YOUR INSTRUCTIONS: Nothing but the lines from the one containing "メディア情報 (735, 2368)" through the final line of the data should be repeated, and each must be exact.

Stored data:
* * *

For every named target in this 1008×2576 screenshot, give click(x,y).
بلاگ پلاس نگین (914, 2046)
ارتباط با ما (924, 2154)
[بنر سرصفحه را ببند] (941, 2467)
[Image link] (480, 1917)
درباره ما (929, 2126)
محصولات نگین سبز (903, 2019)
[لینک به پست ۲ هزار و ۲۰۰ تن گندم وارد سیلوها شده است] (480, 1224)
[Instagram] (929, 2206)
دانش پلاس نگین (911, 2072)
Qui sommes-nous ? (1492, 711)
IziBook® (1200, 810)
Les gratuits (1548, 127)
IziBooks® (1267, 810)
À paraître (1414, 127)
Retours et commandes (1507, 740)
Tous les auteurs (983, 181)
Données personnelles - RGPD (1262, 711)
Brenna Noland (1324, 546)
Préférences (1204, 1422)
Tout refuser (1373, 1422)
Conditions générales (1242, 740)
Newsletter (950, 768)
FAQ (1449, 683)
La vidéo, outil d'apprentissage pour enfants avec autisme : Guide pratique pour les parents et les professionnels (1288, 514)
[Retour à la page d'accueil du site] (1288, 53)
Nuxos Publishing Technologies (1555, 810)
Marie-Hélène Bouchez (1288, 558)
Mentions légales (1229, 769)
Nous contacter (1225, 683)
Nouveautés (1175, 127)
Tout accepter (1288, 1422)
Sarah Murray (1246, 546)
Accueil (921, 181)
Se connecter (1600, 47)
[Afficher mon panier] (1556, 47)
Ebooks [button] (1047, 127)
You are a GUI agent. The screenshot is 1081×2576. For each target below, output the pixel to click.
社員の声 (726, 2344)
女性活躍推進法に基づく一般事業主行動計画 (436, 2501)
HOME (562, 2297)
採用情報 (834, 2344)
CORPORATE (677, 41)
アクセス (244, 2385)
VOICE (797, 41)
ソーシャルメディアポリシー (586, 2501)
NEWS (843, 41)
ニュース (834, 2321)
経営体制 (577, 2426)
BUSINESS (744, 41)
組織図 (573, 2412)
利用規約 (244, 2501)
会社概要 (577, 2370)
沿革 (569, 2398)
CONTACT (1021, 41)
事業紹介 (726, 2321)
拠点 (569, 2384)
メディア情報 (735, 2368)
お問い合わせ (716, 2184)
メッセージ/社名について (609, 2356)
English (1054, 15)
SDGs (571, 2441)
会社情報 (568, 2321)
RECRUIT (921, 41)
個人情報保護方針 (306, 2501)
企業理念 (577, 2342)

* * *

THE ANSWER:
メディア情報 (735, 2368)
お問い合わせ (716, 2184)
メッセージ/社名について (609, 2356)
English (1054, 15)
SDGs (571, 2441)
会社情報 (568, 2321)
RECRUIT (921, 41)
個人情報保護方針 (306, 2501)
企業理念 (577, 2342)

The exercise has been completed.